Thanks, thats helpful. I have a number of things I'd like to use OSC for
(and I've heard plenty of other linux audio people talking about starting
to use it), but theres a few things that bug me about it:
* Libraries not great. this seems solved by using the subset you're
talking about, I think it will be fine for my applications. I dont like
reinventing the wheel, but I need threadsafeness, and implementing a
library for the subset youre talking about seems easy.
* No service discovery. This is a big deal, but can be solved /if/ we
define a service discovery service before too many more people implement
OSC support :) The current situation where people just try to pick a port
number noone else is using (AFAICT) and hope it gets telepathically
transmitted to its peers is a bit fragile. Unless theres a database of
port ranges I haven't found?
* No method query. It would be nice if there was a well-known method that
caused some metadata about the other methods to be dumped. Maybe there
is and I just haven't seen it. This could also be done in the service
discovery stage though, through advertisment.

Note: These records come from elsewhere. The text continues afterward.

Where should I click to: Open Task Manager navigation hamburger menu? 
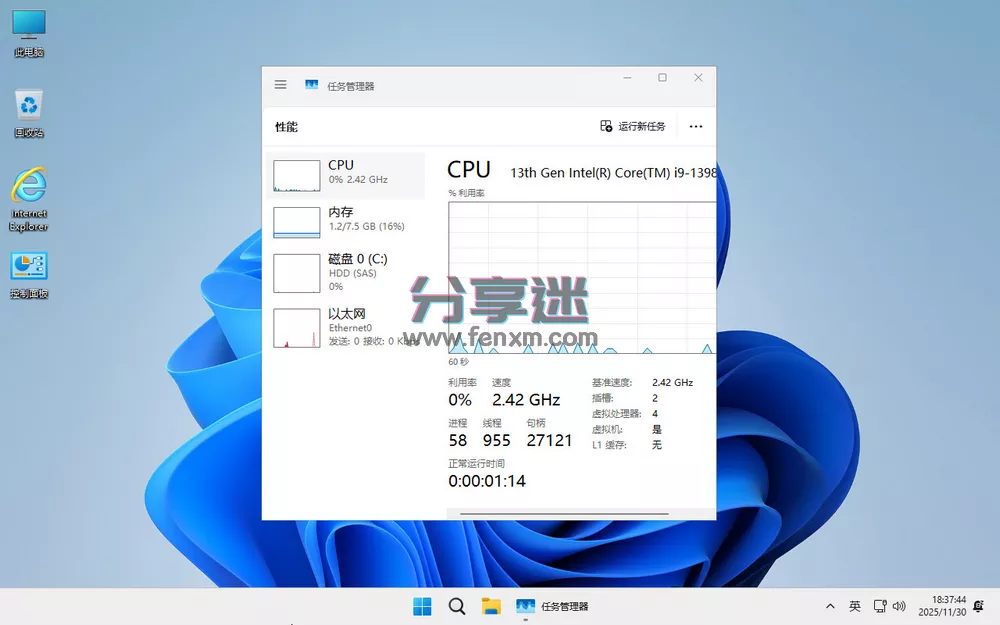(280, 84)
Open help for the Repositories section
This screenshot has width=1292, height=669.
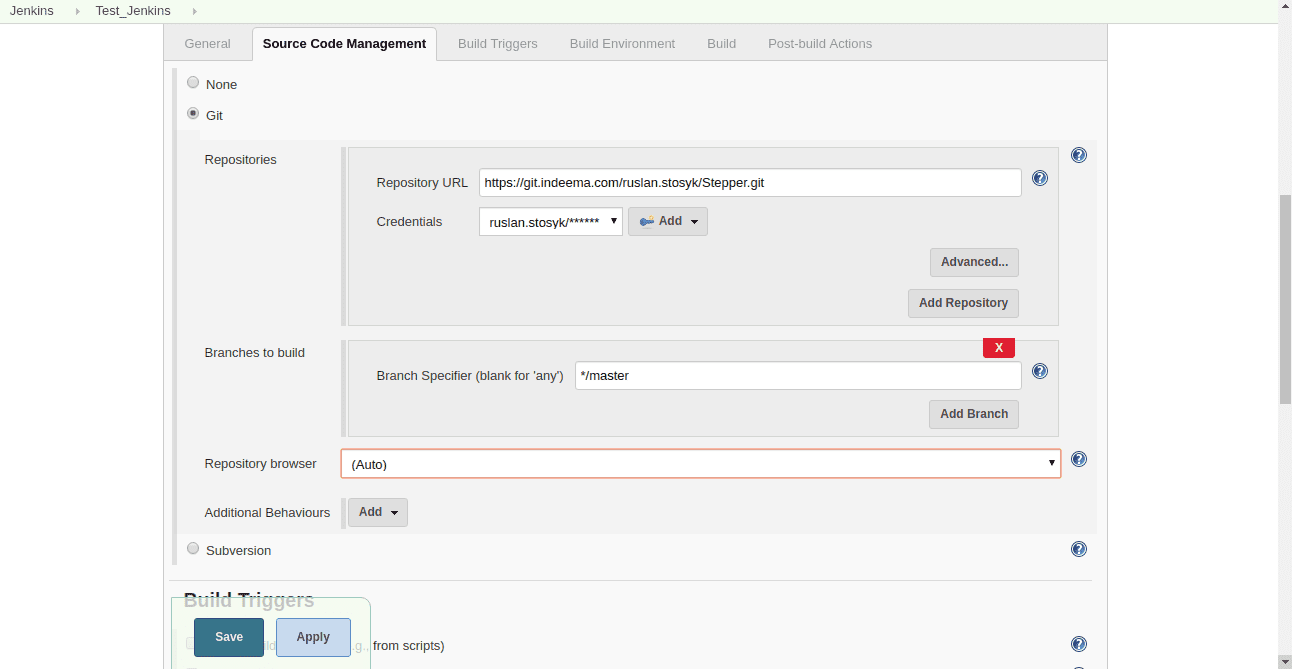pos(1078,155)
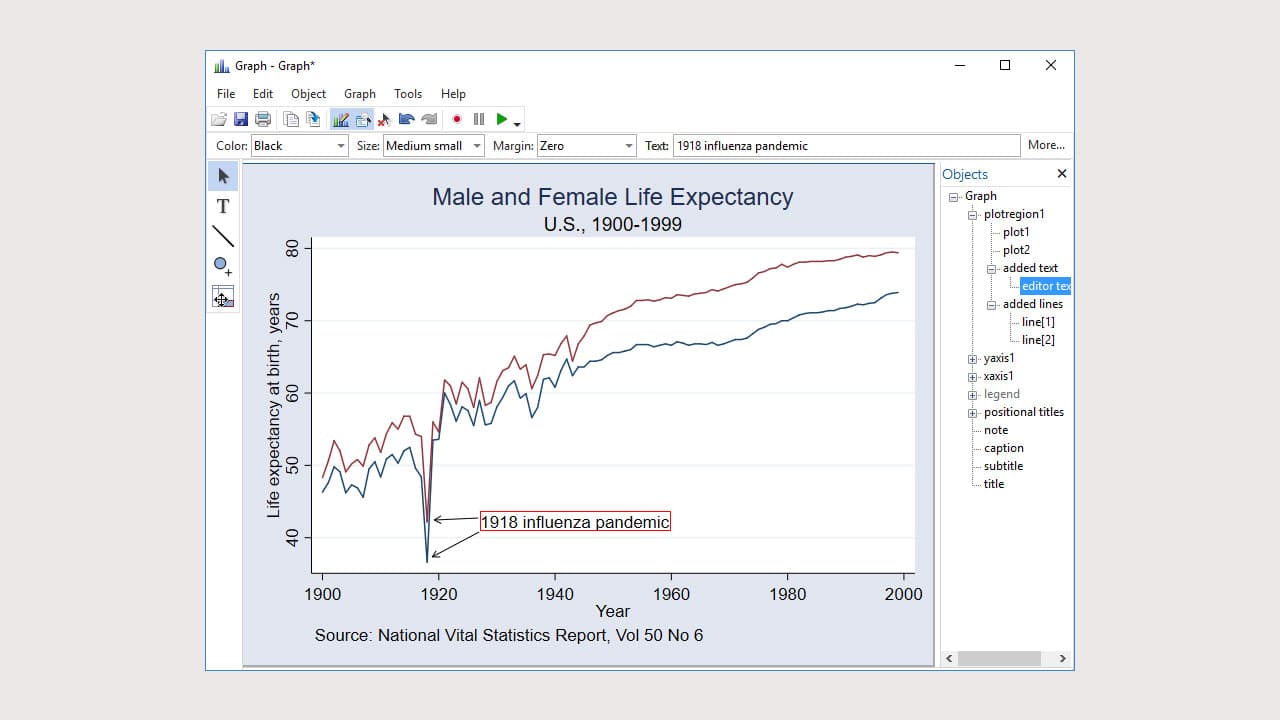
Task: Select the Add Marker tool
Action: pos(220,264)
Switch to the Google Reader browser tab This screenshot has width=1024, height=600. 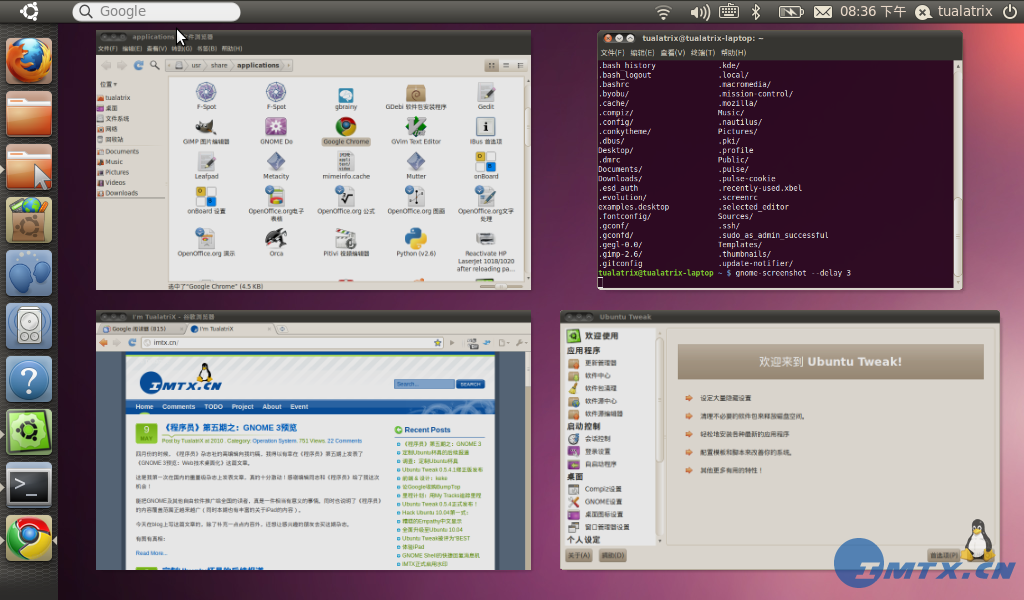click(x=140, y=328)
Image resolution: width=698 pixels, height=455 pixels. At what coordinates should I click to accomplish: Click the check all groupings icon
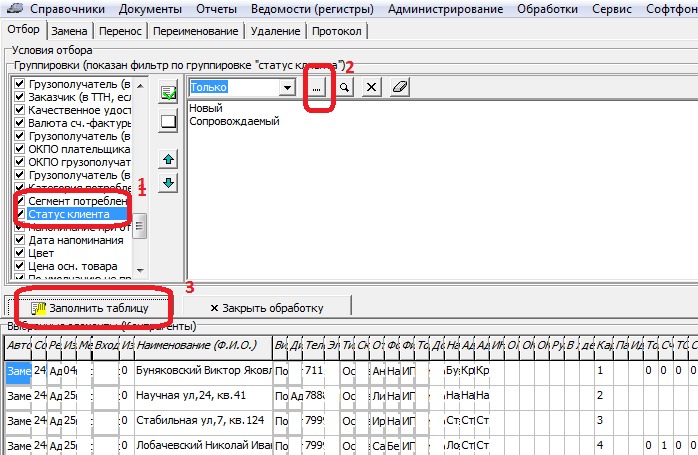[168, 93]
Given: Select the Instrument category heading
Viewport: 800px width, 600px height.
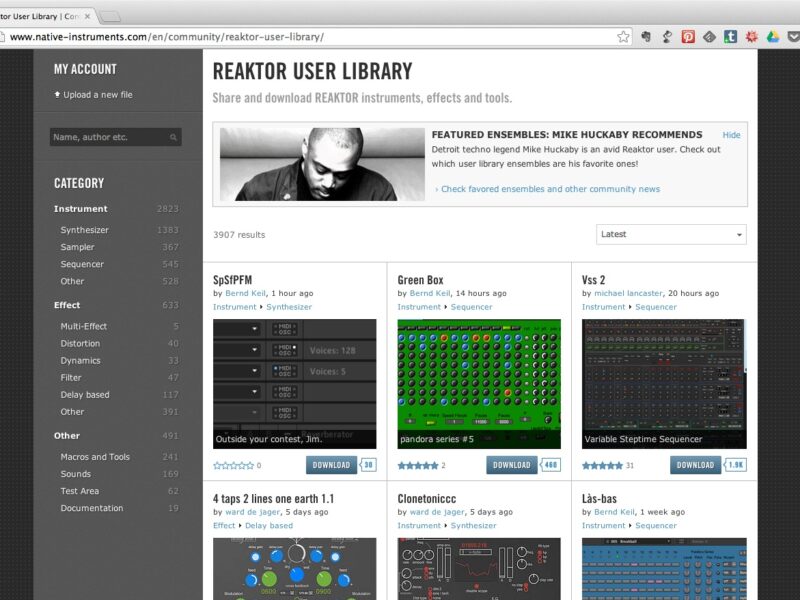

FWIW (I have some experience of optimising URL matchers), I would produce
a 64bit (or maybe only 32bit) hash of the paths, hash up incoming paths
and do a match on that. Its pretty quick (the only extra operation is the
hash and it will be < 1000 P3 cycles to execute), and allows arbitrary
length paths.
I'm very happy to discussus a GPL'd library implementation or service
discovery, but we should probably continue on l-a-d. I should
really have posted my questions there too. I've CC'd this reply.